Concurrency Patterns
This document defines concurrency handling patterns for all critical operations in the IWM Platform.
Overview
Financial systems require explicit concurrency control to prevent:
- Lost updates — Two transactions overwriting each other
- Double-spending — Same funds used twice
- Race conditions — Inconsistent state from interleaved operations
- Deadlocks — Transactions waiting for each other indefinitely
Critical Operations Matrix
| Operation | Lock Type | Isolation Level | Retry Strategy |
|---|---|---|---|
| Commission calculation | Pessimistic (row) | Serializable | 3x with exponential backoff |
| Balance update | Pessimistic | RepeatableRead | 3x with exponential backoff |
| Payout request | Pessimistic + unique index | Serializable | No retry (fail fast) |
| Payout processing | Pessimistic + idempotency | Serializable | 3x with exponential backoff |
| Inventory reservation | Pessimistic | Serializable | 3x with exponential backoff |
| Partner tree insert | Pessimistic (sponsor) | RepeatableRead | No retry |
| Partner tree move | Pessimistic (subtree) | Serializable | No retry |
| Order status change | Optimistic (version) | ReadCommitted | 3x immediate |
| Rank recalculation | Pessimistic (partner) | RepeatableRead | 3x with exponential backoff |
Locking Strategies
Pessimistic Locking (SELECT FOR UPDATE)
Use when:
- High contention expected
- Operation cannot be safely retried
- Financial operations where consistency is critical
sql
-- Lock specific rows before modification
SELECT * FROM mlm.partner_balances
WHERE partner_id = $1
FOR UPDATE;
-- NOWAIT variant: Fail immediately if locked (for fast-fail scenarios)
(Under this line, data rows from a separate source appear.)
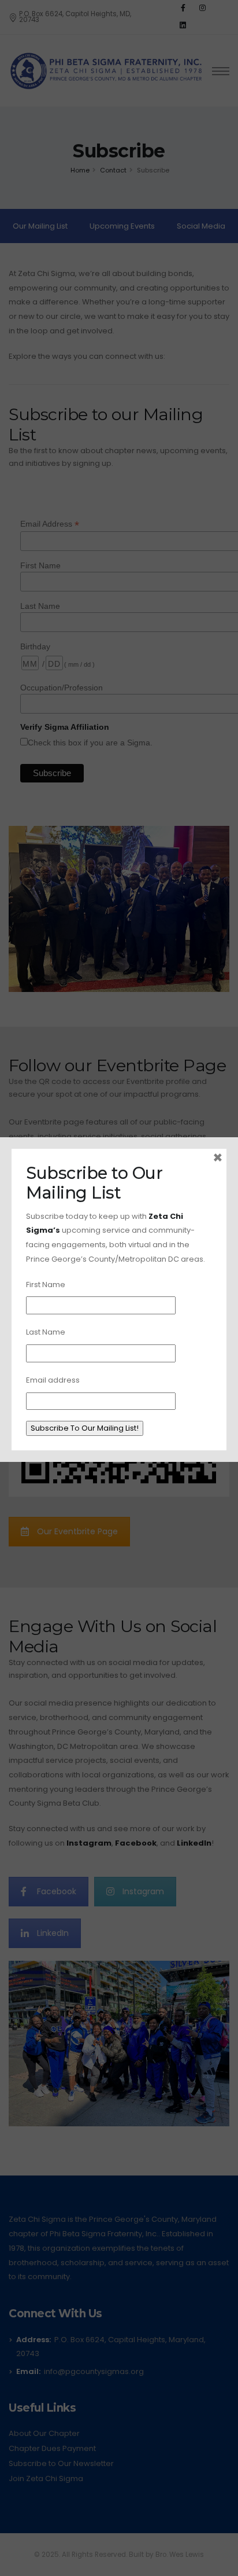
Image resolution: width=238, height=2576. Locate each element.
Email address (53, 1380)
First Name (45, 1284)
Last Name (45, 1331)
SELECT * FROM mlm.partner_balances
WHERE partner_id = $1
FOR UPDATE NOWAIT;
-- SKIP LOCKED variant: Process unlocked rows only (for batch jobs)
SELECT * FROM mlm.commission_transactions
WHERE status = 'PENDING'
FOR UPDATE SKIP LOCKED
LIMIT 100;Optimistic Locking (Version Field)
Use when:
- Low contention expected
- Retries are acceptable
- Read-heavy workloads
typescript
// Read with version
const balance = await tx.partnerBalance.findUnique({
where: { partnerId }
});
// Update with version check
const updated = await tx.partnerBalance.updateMany({
where: {
partnerId,
version: balance.version // Only update if version unchanged
},
data: {
availableBalance: { decrement: amount },
version: { increment: 1 }
}
});
if (updated.count === 0) {
throw new OptimisticLockError('Balance was modified by another transaction');
}Deadlock Prevention
Lock Ordering Rules
To prevent deadlocks, always acquire locks in this consistent order:
core.users(by ID, ascending)mlm.partners(by ID, ascending)mlm.partner_balances(by partner_id, ascending)mlm.commission_transactions(by ID, ascending)mlm.payout_requests(by ID, ascending)product.products(by ID, ascending)product.inventory_reservations(by product_id, then ID)product.orders(by ID, ascending)investment.participations(by ID, ascending)
Implementation Pattern
typescript
// CORRECT: Sort IDs before locking to ensure consistent order
async function lockMultiplePartnerBalances(
tx: PrismaTransaction,
partnerIds: string[]
): Promise<void> {
const sortedIds = [...partnerIds].sort();
await tx.$queryRaw`
SELECT id FROM mlm.partner_balances
WHERE partner_id = ANY(${sortedIds}::uuid[])
ORDER BY partner_id
FOR UPDATE
`;
}
// INCORRECT: Random order can cause deadlocks
async function lockMultiplePartnerBalancesWrong(
tx: PrismaTransaction,
partnerIds: string[]
): Promise<void> {
// DON'T DO THIS - order is unpredictable
for (const partnerId of partnerIds) {
await tx.$queryRaw`
SELECT id FROM mlm.partner_balances
WHERE partner_id = ${partnerId}::uuid
FOR UPDATE
`;
}
}Deadlock Detection and Monitoring
sql
-- Create deadlock log table
CREATE TABLE core.deadlock_log (
id UUID PRIMARY KEY DEFAULT uuid_generate_v4(),
detected_at TIMESTAMP NOT NULL DEFAULT NOW(),
blocked_pid INT NOT NULL,
blocking_pid INT NOT NULL,
blocked_query TEXT,
blocking_query TEXT,
wait_duration_ms INT
);
-- Function to log deadlock occurrences (call from application on deadlock error)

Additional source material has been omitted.